心情跌宕起伏了一日,终于听了一件好事,穆谦面上堪堪有了笑意,一时间觉得肖瑜也没这么讨厌了,“没想到肖若素这般识大体,难怪贤名在外!”
见穆谦喜笑颜开,肖玥兜兜转转一下午,这才敢进入正题,“我大哥想不日邀请黎先生过府一叙。”
虽是向黎至清请托,可肖玥的目光却一直没离开穆谦,他早就听谢淳说,晋王对黎至清极为看重,此事若穆谦不应,黎至清定然去不成。
“本王不允!”果然,穆谦连想都没想就拒绝了,“至清跟你大哥不熟,没这么多话聊!另外,给你大哥带句话,想把人骗去再扣下,这种小孩子的把戏,本王早就不玩了,让他也省省。
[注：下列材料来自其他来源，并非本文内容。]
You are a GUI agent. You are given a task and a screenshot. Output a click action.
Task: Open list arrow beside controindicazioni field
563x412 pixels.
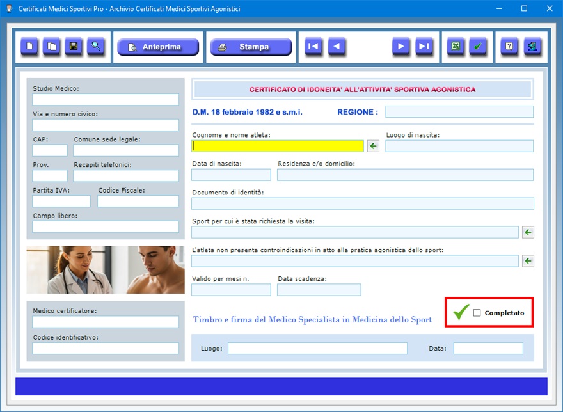[528, 261]
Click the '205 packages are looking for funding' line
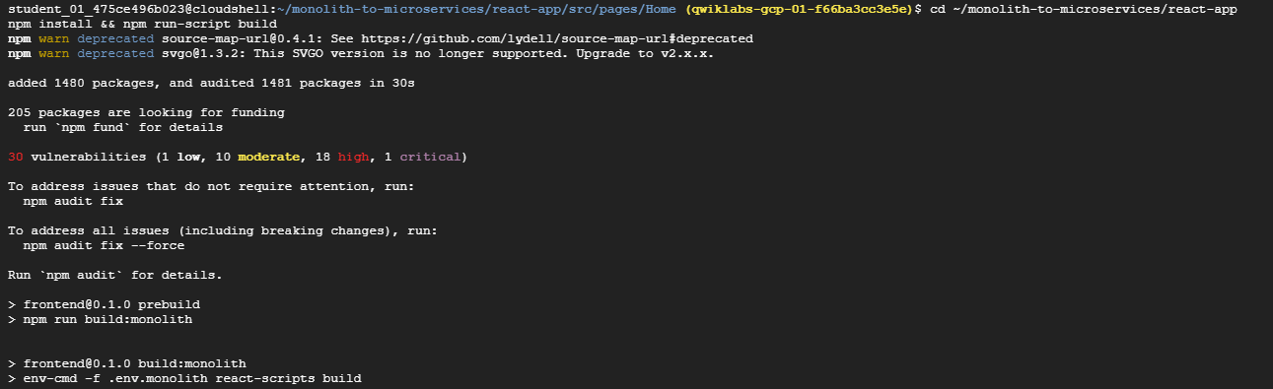Screen dimensions: 1273x389 (146, 112)
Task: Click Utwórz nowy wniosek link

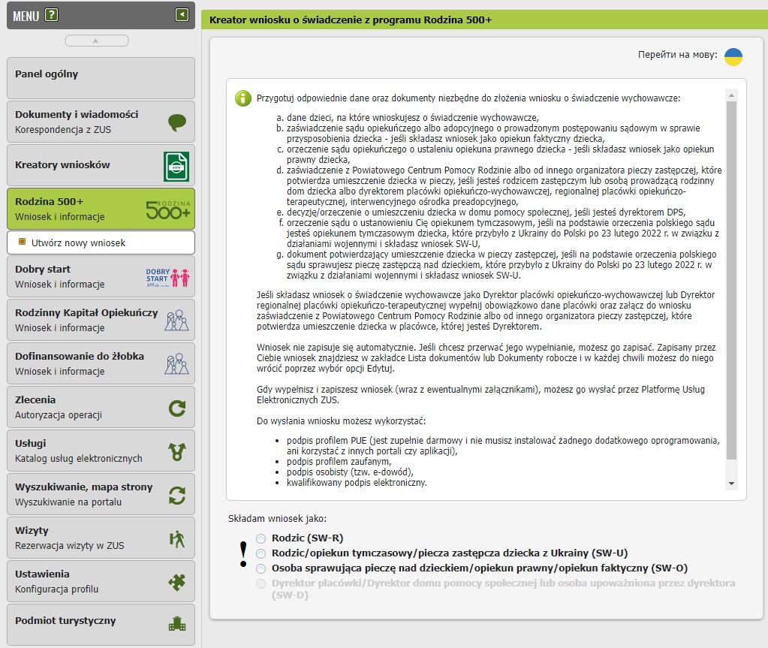Action: pyautogui.click(x=78, y=243)
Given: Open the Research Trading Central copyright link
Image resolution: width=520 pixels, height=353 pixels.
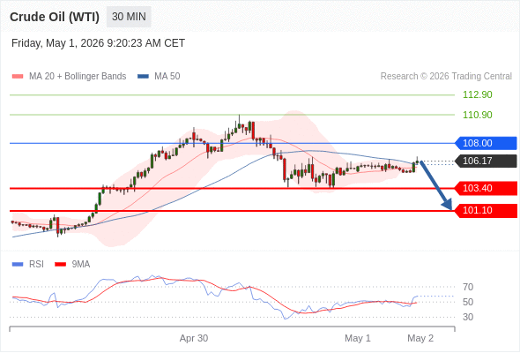Looking at the screenshot, I should [x=446, y=77].
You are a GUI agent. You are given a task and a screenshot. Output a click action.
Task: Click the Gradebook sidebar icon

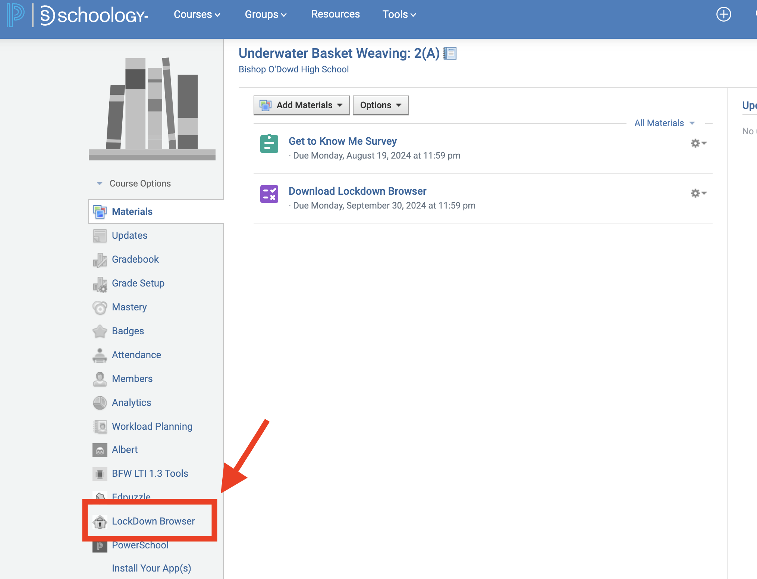click(x=100, y=260)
”
肖玥面上尴尬,他虽不知穆谦跟自家大哥有什么过节,但明显听出穆谦话中有气,赶忙劝和道:
“我大哥虽人微言轻,但从不食言,就是请黎先生去见一面,殿下若不放心,可以多遣几个人跟着,相府胆子再大,也不敢晋王府起龃龉。再说了,咱俩这交情,我能唬你么?”
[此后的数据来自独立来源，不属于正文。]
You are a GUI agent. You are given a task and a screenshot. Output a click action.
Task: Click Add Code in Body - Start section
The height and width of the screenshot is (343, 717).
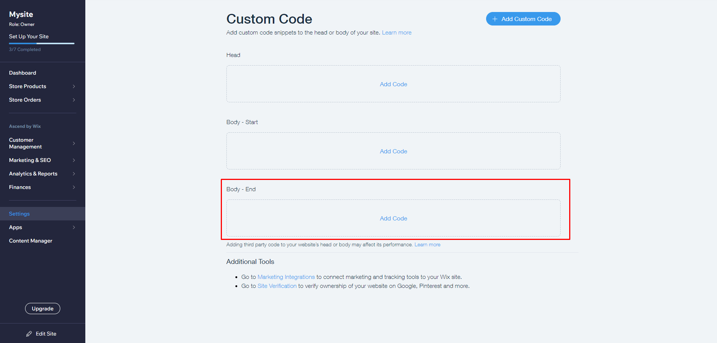393,151
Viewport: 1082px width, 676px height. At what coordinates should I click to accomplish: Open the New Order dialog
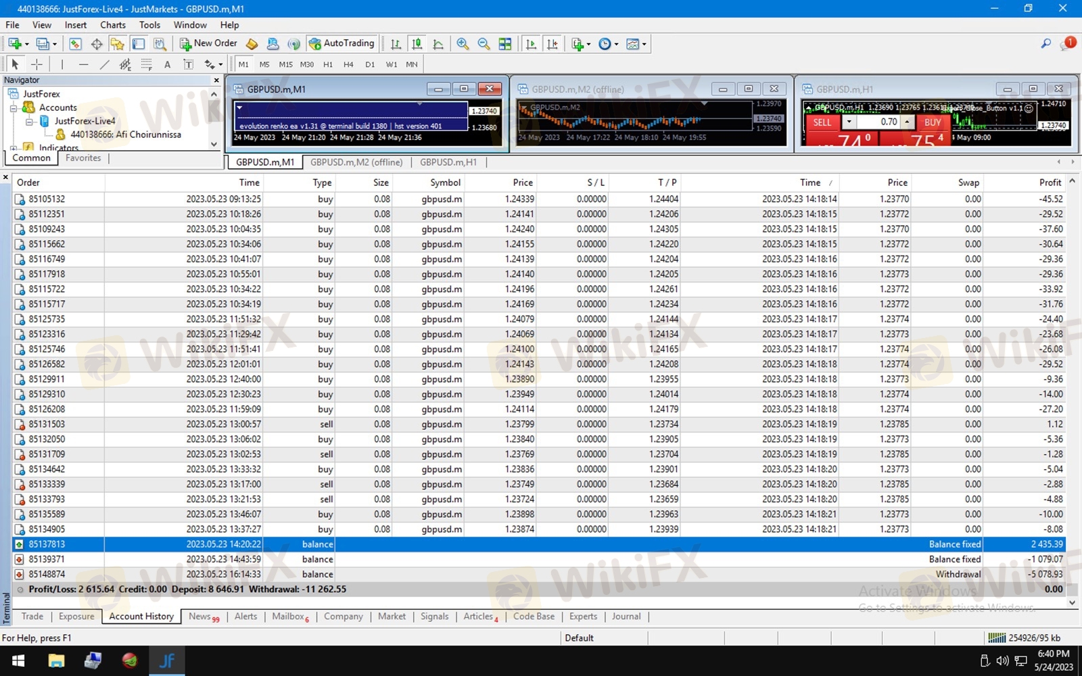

肖玥已经把话说到这个份上,穆谦也不好再胡搅蛮缠,更何况方才一口回绝,乃是下意识所为,这会儿回过神来,才觉行事鲁莽,不该替人做决定,赶忙转头看向黎至清征求意见。
黎至清虽与肖瑜系出同门,但两人真正的交集并不多,此番肖瑜相邀所为何事,黎至清心中没底,垂眸略作沉思后问道:“黎侯可随着大公子进京了?”
肖玥虽不知其意,仍坦言道:“黎侯此刻尚未进京,听我大哥的意思,他们路上便分开了,过些日子,因着肖家的喜事,黎侯肯定要来的。”
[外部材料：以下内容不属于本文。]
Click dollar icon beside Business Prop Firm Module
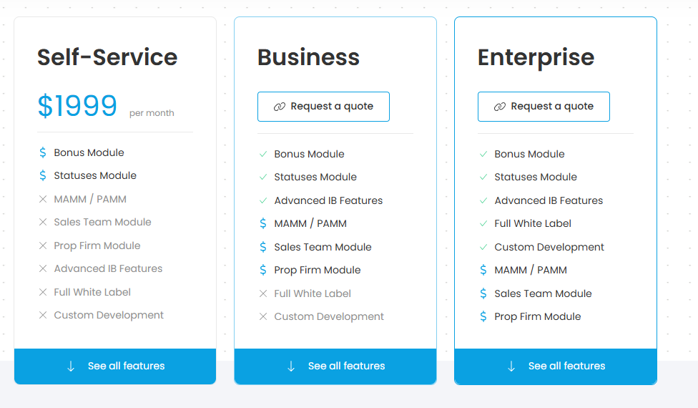Viewport: 698px width, 408px height. 263,270
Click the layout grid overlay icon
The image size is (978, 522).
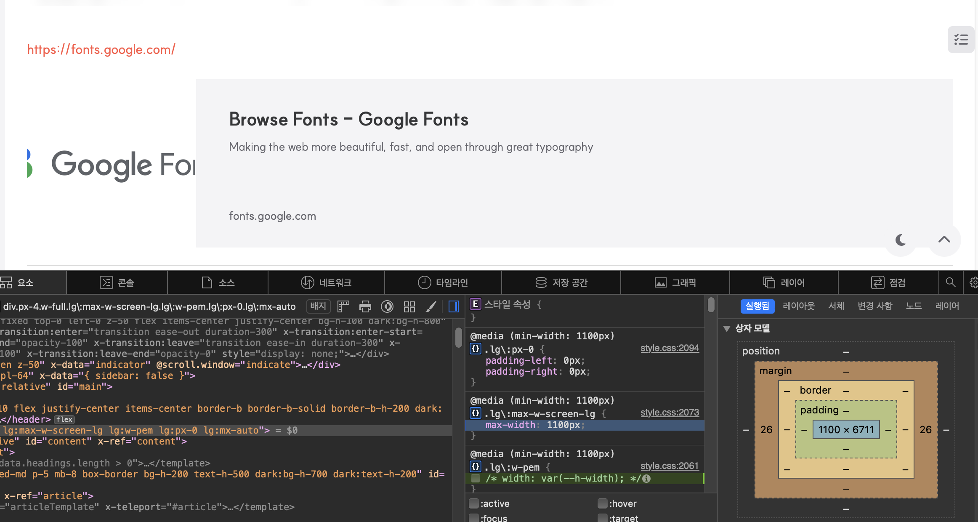[x=409, y=306]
“肖家的喜事?莫非肖若素要成亲了?”穆谦闻言,走到肖玥身边,拍了拍他的肩膀,调侃道:“他的亲事定了,那肖相就有暇议你的亲事,你养在谢府那个妾终于有着落了!”
一听这话,肖玥脸都绿了,也不顾不得尊卑礼节,上手就去捂穆谦的嘴,跟当初谢淳的反应一模一样,“嘘!殿下,你小点声!”
穆谦一把把肖珏的手打开,脸上尽是故作嫌弃的表情,“这里又没外人!你怕个屁!再说了,时刻担惊受怕,不如等肖若素成了亲,你也赶紧成家,把人家姑娘接回去,才是正理!”
“亲事不是我大哥,是我小姑姑的,跟黎侯!到我这块,还早呢!”肖玥一时有些颓丧,不过他素来看得开,也不过分伤感,只对着黎至清劝道:“黎先生,我大哥才名远播,朝野内外的读书人,都想借机同他切磋,机会难得。”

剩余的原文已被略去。